Violência e a Letargia Social

Lembro-me do fato ocorrido em 2006, onde vimos a Ministra Ellen Grayce ser vítima de um roubo na linha vermelhe, logo após sair do Aeroporto Galeão, na cidade do Rio de Janeiro.
Hoje, 01 de outubro de 2013, em Manaus-AM, tivemos a triste notícia de um latrocínio onde pai e filho, ambos trabalhadores, o pai dono do Restaurante Rei do Carneiro, tradicional na cidade de Manaus, e seu filho recém-formado em Odontologia, foram covardemente assassinados simplesmente pela maldade humana, até porque não se recusaram em colaborar, ou mesmo esboçaram reação alguma diante a violência sofrida.

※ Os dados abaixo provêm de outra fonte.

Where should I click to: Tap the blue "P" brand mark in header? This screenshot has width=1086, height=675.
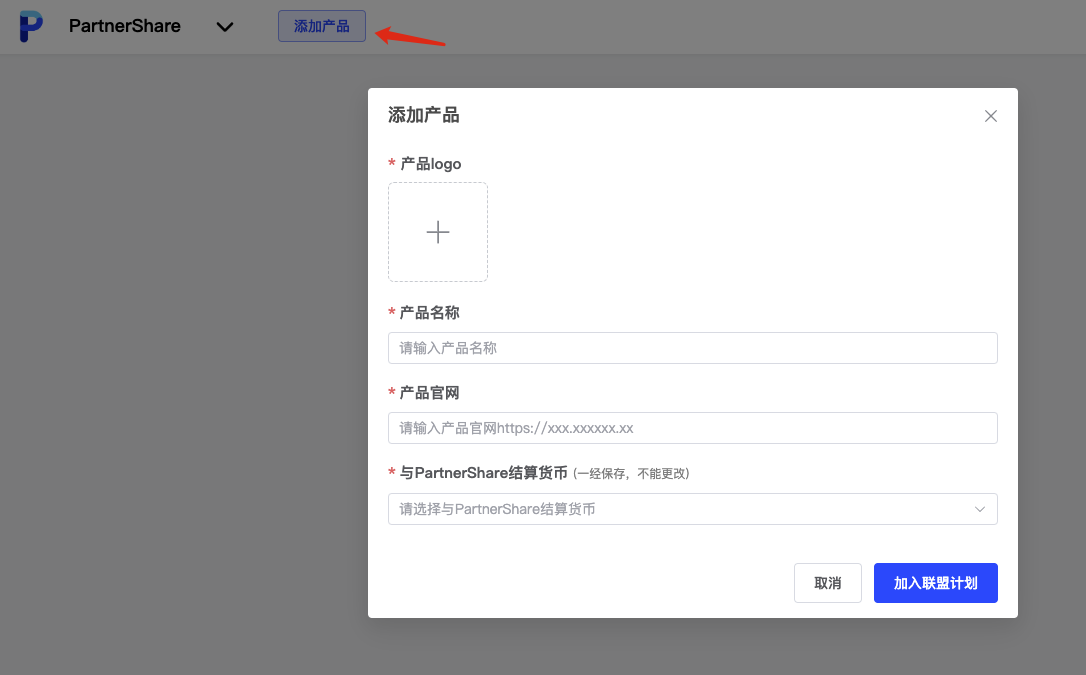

Você deve estar se perguntando: Mas o que estes dois eventos tem em comum?
Vejamos: Na primeira citação a sociedade expressou todo seu rancor ao comentar o fato (o que pode ser comprovado com mais de 500 comentários publicados no G1 a época)   das autoridades Brasileiras agirem de forma dissociada da realidade, tendo o povo de certa forma até comemorado o fato de um "semi-Deus" ter sido vítima das agruras sofridas pelos mortais.  A Ministra deu uma declaração que o fato poderia ter acontecido com qualquer pessoa da sociedade, esquecendo a mesma que isso realmente acontece todo dia, porém os demais cidadãos não tem o direito ao aparato de investigação da Polícia Federal a seu favor, muito menos o tratamento dispensado.
A grande verdade é que o Brasileiro, e o povo amazonense não poderiam ser diferentes, é completamente letárgico a tudo isso e vez por outra parecem acordar para logo em seguida voltar ao sono de Cinderela. Age-se como se a violência fosse um fantasma ao longe, onde se pode até enxergar sua silhueta, mas jamais distinguir sua face, porém esta não é a realidade. Esta violência é real e esta cara a cara com todos nós, e mais presente que nunca. 
Discute-se o tema da mesma forma que amigos debatem numa quarta-feira a respeito do jogo de seus times favoritos, apenas com emoção, com meias informações. Não se tem o interesse de ir a fundo, de buscar as causas e não as consequências, e pior, em virtude disto, a cobrança não poderia ser diferente, ou seja, sempre o mesmo discurso de “Queremos mais segurança!”, mas que segurança realmente queremos?
Hoje, não diferente do caso da Ministra, li diversos textos de repúdios, de discursos inflamados, porém tendo sempre o mesmo alvo, que é a Segurança Pública. Será que somente esta é capaz de conter a escalada da violência? Será que mais policiamento por si só será suficiente para tornar nossa sociedade como há 20, 30 anos atrás? Na verdade sempre um discurso simplista e com alvo predefinido, seja pela falta de senso critico ou mesmo pela manipulação sofrida diariamente pela mídia. 
Os fatores da escalada da violência levariam uma biblioteca inteira na busca de explicar seus mais variados motivos, porém alguns pontos são explícitos, como a ausência de legislação penal dura, um sistema prisional que realmente recupere o apenado, uma educação de qualidade, uma politica de desenvolvimento clara para a Nação (uma vez que não temos um planejamento estratégico definido), uma politica de investimento em segurança pública factível e real, dentre tantos outros não menos importantes.
Quanto à sociedade deixamos um novo  ponto de reflexão a respeito de mais um custo que ora se torna inevitável, que é o investimento em segurança privada, que pode se dar na forma de sistemas eletrônicos e/ou patrimoniais, sendo mais um absurdo diante de tantos impostos pagos, mas infinitamente inferior ao custo da perda de um ente querido.
Fica nosso pesar a família do grande trabalhador Xavier o qual, juntamente com sua família, escreveu seu nome no rol das pessoas honradas, e que infelizmente se fez vitima de uma sociedade que valoriza mais o bandido que o trabalhador.